Hurley Palmer Flatt Ltd v Barclays Bank Plc
By a deed of appointment dated 28 January 2008 ("the Appointment") between Barclays PLC and the Claimant, Hurley Palmer Flatt Limited ("HPF"), HPF agreed to provide mechanical and electrical engineering design services in relation to the design and construction of a new data hall at a data centre for Barclays PLC.
Disputes arose concerning the chilled water system. This led to a claim against HPF valued at over £4 million.
Clause 14 of the Appointment contained the following provisions concerning third party rights:
“14.2 Save as expressly provided in Clause 14.3 and Clause 10 (Collateral Warranties) nothing in this Agreement shall confer or purport to confer on any third party any benefit or right to enforce any terms of this Agreement.
14.3 Any Affiliate with a direct interest in the Project shall be entitled to enforce the terms of this Agreement as “Client” always provided that the Consulting Engineer shall be entitled [to] rely on the equivalent defences in respect of such liability which it has against the Client.”
In addition, clause 2.3 of the Appointment provided:
“Unless expressly stated otherwise in this Agreement, nothing in this Agreement confers or is intended to confer any rights on any third party pursuant to the Contracts (Rights of Third Parties) Act 1999.”
Further, Clause 27 of the Appointment stated that the adjudication provisions contained in Part 1 of the Scheme for Construction Contracts (‘the Scheme’) would apply to the Appointment.
On 11 August 2014 Barclays, through their solicitors, gave a notice of adjudication seeking damages against HPF in relation to the claim of defects in the chilled water system based on rights as an Affiliate under the Appointment. By a referral dated 18 August 2014 the dispute was referred to the adjudicator.
Part 8 proceedings commenced on 26 August 2014 and HPF has sought a declaration that Barclays is not entitled to commence adjudication proceedings against HPF and that consequently the notice of adjudication and referral notice were ineffective and the adjudicator does not have jurisdiction to determine the claims.
Therefore, the issue in these proceedings was whether or not the rights given to Barclays as a third party Affiliate include the right to have liability under the Appointment determined by adjudication under the provisions of clause 27.
Mr Justice Ramsey considered that the wording of Clause 14.3 strongly indicated that the reference to "such liability" was that the rights to be enforced under Clause 14.3 were the rights giving rise to liability by the Client against the Consulting Engineer not the procedural rights such as those in Clause 27.
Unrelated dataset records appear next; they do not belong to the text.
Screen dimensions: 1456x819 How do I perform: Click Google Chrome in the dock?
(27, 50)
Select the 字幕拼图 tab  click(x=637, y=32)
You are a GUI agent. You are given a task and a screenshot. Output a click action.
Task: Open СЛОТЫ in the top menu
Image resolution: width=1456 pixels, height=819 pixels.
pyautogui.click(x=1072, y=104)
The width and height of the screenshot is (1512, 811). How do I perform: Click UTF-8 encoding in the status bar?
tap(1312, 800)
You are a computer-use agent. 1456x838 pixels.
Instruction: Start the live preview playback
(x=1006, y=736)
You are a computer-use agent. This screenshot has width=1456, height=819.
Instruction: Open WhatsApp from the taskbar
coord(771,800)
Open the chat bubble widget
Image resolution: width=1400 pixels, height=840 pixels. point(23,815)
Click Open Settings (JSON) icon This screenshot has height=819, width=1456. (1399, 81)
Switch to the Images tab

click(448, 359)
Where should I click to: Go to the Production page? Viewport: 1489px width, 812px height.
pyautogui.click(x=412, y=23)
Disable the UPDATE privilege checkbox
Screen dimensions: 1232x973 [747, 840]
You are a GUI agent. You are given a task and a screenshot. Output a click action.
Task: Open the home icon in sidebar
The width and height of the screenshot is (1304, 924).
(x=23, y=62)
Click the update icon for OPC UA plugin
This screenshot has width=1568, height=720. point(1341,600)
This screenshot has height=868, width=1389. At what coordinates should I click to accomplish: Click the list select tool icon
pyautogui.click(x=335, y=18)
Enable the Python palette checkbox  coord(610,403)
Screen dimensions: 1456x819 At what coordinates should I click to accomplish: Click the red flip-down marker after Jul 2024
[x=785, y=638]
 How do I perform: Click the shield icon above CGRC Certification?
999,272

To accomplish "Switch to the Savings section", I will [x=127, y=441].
On that basis Mr Justice Ramsey did not consider that Barclays was given a right to enforce the terms of the Appointment by adjudication under Clause 27 and Barclays does not have a freestanding right to enforce the adjudication provision in the contract under the terms of Clause 14.3.
Mr Justice Ramsey made reference to the 1999 Act, under which section 1(1) provides that:
"Subject to the provisions of this Act, a person who is not party to a contract (a "third party") may in his own right enforce a term of the contract if-
(a) the contract expressly provides that he may…"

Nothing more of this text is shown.